Written by Melinia Florez-Cuadros
At NC State, Dr. Max Scott and his lab are engineering transgenic strains of sheep blowfly, which is a pest species in Australia but also serves as model system for the New World screwworm, a closely related blowfly. Screwworm has been eradicated from all of North and Central America. Currently millions of screwworm are reared in a factory in Panama, sterilized by radiation and released along the Colombia border to prevent the pest from moving back to Panama from South America. Additionally, the Scott lab has developed transgenic sheep blowfly that produce only males, a technology that will improve the screwworm genetic control program.

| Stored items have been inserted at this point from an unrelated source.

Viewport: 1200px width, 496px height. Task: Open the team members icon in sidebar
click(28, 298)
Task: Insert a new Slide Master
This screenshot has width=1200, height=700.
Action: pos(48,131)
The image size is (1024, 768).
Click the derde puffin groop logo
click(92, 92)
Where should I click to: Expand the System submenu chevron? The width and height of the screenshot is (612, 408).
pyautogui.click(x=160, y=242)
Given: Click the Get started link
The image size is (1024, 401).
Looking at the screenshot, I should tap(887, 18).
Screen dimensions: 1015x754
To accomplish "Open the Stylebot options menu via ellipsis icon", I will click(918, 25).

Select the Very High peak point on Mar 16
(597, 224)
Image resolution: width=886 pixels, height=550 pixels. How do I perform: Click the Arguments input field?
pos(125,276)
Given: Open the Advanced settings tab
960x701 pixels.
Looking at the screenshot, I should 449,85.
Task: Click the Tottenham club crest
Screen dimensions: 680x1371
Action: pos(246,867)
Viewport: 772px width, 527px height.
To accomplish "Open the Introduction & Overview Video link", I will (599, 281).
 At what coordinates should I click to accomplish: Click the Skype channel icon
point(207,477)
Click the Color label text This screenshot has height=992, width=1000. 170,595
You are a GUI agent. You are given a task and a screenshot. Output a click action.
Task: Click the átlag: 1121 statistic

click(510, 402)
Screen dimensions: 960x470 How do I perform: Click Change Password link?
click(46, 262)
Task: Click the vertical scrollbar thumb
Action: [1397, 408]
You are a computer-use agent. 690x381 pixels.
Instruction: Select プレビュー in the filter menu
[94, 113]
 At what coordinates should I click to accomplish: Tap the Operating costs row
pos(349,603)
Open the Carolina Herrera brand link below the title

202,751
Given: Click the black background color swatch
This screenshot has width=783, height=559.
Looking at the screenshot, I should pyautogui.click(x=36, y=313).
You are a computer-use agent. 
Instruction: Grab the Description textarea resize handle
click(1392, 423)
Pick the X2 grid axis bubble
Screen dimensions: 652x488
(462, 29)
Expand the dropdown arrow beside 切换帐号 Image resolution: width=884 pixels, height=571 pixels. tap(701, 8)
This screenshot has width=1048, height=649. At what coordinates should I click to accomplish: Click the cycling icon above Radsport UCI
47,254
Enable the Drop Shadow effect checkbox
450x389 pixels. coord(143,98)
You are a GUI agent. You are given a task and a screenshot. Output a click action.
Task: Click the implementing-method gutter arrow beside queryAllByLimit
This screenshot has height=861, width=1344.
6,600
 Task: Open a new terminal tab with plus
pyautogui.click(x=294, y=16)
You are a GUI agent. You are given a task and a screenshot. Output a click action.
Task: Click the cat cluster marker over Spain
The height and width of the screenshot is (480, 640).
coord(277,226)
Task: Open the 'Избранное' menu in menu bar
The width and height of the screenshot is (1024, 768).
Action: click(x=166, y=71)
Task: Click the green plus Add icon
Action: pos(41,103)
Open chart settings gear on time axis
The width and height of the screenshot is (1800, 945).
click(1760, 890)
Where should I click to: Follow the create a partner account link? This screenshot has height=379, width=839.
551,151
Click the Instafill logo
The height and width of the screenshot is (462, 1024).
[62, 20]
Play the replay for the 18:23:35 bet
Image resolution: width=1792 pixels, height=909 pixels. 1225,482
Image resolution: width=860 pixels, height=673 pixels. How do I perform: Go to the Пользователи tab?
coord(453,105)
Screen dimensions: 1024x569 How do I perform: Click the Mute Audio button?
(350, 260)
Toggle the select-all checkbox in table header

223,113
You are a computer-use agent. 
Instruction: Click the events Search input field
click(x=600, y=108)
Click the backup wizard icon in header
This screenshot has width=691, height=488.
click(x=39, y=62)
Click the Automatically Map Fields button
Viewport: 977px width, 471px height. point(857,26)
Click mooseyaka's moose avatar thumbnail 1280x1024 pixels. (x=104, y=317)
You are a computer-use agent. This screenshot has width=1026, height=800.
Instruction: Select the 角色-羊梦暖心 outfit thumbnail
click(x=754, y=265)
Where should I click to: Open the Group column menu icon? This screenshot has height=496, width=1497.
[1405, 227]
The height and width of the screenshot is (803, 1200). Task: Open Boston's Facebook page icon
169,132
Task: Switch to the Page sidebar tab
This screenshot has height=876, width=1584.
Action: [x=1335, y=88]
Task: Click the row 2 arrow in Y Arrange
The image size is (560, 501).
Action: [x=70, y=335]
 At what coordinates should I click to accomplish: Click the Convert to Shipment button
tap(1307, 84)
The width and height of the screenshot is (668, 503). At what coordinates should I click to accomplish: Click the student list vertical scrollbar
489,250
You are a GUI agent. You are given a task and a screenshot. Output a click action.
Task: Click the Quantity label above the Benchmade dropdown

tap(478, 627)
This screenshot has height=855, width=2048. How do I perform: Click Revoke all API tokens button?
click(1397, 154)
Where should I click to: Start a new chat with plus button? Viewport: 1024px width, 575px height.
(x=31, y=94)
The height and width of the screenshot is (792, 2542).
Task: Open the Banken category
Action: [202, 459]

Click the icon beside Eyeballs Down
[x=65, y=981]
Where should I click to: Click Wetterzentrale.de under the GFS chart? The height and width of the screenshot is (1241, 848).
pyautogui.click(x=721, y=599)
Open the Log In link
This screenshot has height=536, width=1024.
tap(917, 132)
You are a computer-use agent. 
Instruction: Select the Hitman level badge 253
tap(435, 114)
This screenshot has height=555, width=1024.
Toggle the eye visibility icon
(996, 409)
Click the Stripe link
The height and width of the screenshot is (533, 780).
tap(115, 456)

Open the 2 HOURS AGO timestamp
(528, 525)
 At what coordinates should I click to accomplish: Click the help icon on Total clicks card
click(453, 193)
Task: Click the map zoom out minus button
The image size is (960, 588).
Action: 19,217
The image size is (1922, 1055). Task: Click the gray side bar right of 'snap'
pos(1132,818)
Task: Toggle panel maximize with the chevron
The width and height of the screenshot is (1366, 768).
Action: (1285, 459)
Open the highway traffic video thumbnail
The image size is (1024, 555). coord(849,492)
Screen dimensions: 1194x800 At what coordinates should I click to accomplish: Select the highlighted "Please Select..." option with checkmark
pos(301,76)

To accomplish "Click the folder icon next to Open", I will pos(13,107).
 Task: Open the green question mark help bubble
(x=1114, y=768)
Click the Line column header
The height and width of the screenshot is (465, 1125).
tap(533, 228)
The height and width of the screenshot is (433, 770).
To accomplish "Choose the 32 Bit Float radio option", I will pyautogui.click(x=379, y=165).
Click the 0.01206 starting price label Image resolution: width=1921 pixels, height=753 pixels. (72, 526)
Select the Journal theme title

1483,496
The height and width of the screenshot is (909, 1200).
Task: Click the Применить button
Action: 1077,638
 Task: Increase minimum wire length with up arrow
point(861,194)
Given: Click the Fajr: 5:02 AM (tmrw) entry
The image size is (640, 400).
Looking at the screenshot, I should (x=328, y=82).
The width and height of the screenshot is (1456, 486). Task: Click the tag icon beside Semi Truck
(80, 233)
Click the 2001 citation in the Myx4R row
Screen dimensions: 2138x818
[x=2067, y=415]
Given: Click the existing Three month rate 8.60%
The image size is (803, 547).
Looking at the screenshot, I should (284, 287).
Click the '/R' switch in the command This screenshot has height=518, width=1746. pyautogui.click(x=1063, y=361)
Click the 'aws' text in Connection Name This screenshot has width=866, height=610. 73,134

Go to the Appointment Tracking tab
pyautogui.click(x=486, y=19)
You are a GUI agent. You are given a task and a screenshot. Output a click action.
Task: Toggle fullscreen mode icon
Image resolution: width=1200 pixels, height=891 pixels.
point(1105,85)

Recently the lab hosted a visit of Dr. Jere Dick, APHIS Associate Administrator, Dr. Esteban Giron, Panama Vice Minister for Agriculture, Dr. Antonio Arroyave and Dr. Francisco Padilla, Co-directors of the Panama-United States Commission for the Eradication and Prevention of Screwworm (COPEG), and COPEG administrative team. New proposals for engaging Central America countries in emergency response and support of future activities of COPEG are necessary for the continuity of the program, as well as the expansion to South America.
Dr. Melina Florez-Cuadros, a member of the Scott lab, described to guests the advances in transgenics strains of blowfly in Raleigh and screwworm in Panama.
Visitors were given a tour of the facilities and a demonstration on injecting blowfly eggs with DNA.
Dr. Florez-Cuadros is the recipient of the Dean’s Diversity Postdoctoral Fellowship 2017-2018 offers by the College of Agriculture and Life Sciences. She is developing efficient methods for making transgenic blowfly and Cas9-mediated genome editing.